Several of 2017’s hip-hop chart breakthroughs have one thing in common: they’re sad, despairing and desolate. Take Post Malone’s ‘Rockstar’, Lil Uzi Vert’s ‘XO Tour Llif3’ or Future’s ‘Mask Off’. All three coat big hooks in tales of bleak, nihilistic excess. This isn’t a new trend by any stretch. In fact, Yung Lean was already mastering the same subjects aged 16.
In 2012, the Swedish rapper – real name Jonatan Leandoer Håstad – made apathy and despondency his winning formula. Breakthrough viral track ‘Ginseng Strip 2002’ is a nostalgia-laced tale of STIs and opiates that kickstarted Lean’s Sad Boy movement (the name given to his Stockholm crew and bucket hat-wearing fans). Since then, Håstad has steered his codeine-soaked songs in the direction of pop.
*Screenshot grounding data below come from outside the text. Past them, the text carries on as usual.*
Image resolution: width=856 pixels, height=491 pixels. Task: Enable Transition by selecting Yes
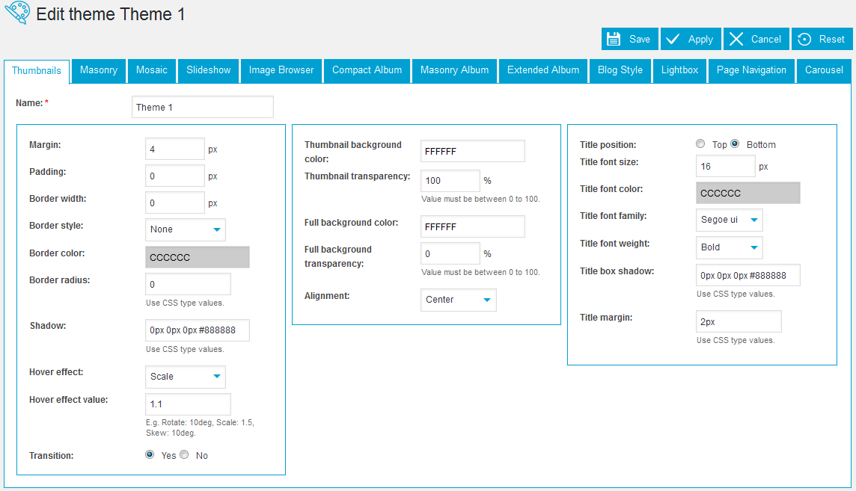click(150, 454)
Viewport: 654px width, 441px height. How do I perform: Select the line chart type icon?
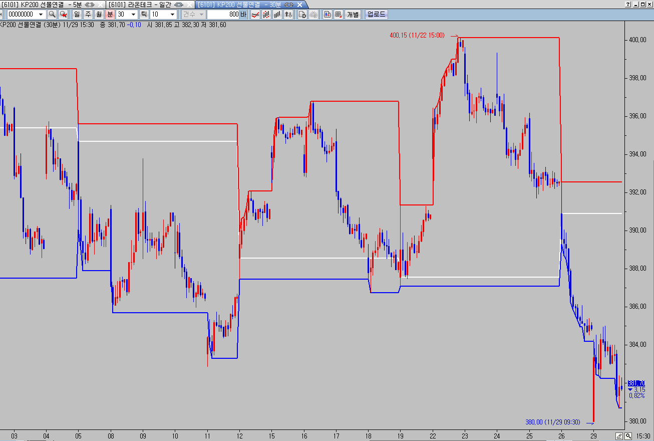pyautogui.click(x=255, y=15)
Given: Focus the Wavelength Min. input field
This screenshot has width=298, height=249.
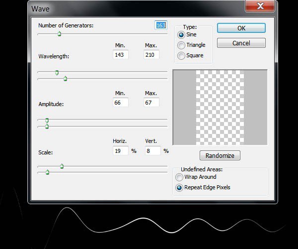Looking at the screenshot, I should click(x=121, y=54).
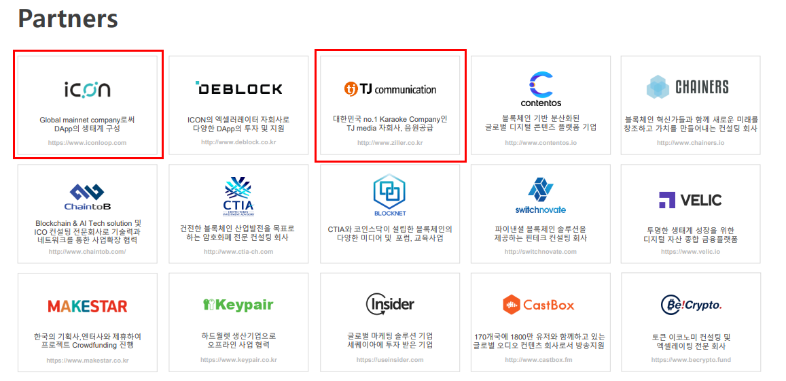
Task: Click the Keypair logo
Action: coord(238,305)
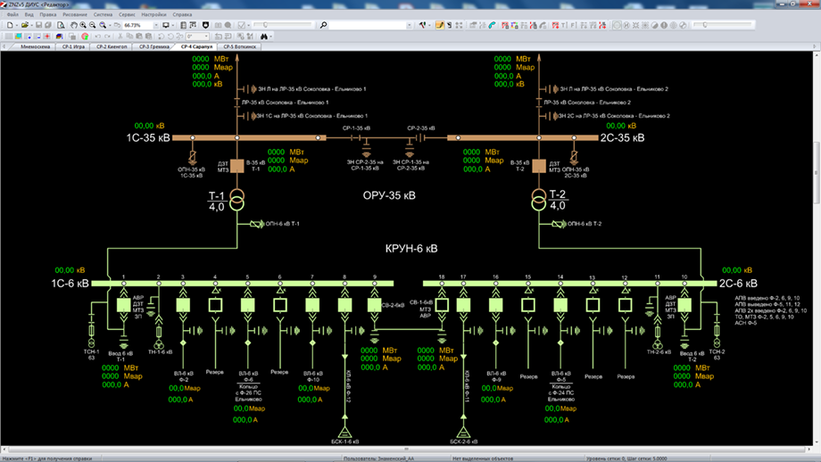Switch to the СР-3 Гремиха tab

click(x=153, y=46)

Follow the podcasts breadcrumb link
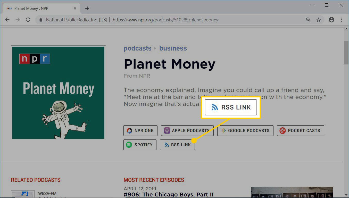[x=137, y=48]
Referring to himself in the third person, he told NME in 2016, “Lean could be on some Sid Vicious punk st one day, and then on some heartbroken Justin Timberlake / Nelly Furtado st.”
‘Stranger’ doesn’t go full Timberlake, but he’s getting there. ‘Red Bottom Sky’ is a sparse tale of tragedy, while the pent-up and riled beat for ‘Skimask’ could easily be mistaken for a Weeknd hit.
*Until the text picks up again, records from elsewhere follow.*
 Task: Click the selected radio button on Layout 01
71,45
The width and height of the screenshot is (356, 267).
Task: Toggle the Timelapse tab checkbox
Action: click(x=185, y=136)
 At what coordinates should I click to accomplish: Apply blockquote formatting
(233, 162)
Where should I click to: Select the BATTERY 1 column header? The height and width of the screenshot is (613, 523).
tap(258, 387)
But Yung Lean still lacks quality control. The middle bulk of ‘Stranger’ can feel like being suspended in ice, experiencing a never-ending comedown. All loose keys and vague, drug-fuelled boasts, he rarely finds a hook to match the likes of ‘Rockstar’ or ‘Mask Off’. There’s one big exception: ‘Agony’ is a gorgeously honest song, starved of the default sheen that lets down a lot of ‘Stranger’. Over a meditative piano loop, Håstad sings, “When I’m afraid I lose my mind / It’s fine, it happens all the time”.
‘Agony’ highlights the difference between Yung Lean and his more chart-glued contemporaries. While their songs are catch-all anthems of overindulgence, his stories feel real and personal. In 2016, his former manager died in a car crash, and he checked into a mental hospital. Tragedy surrounds Yung Lean’s work, and ‘Stranger’’s best moments find him channelling turmoil into something cathartic.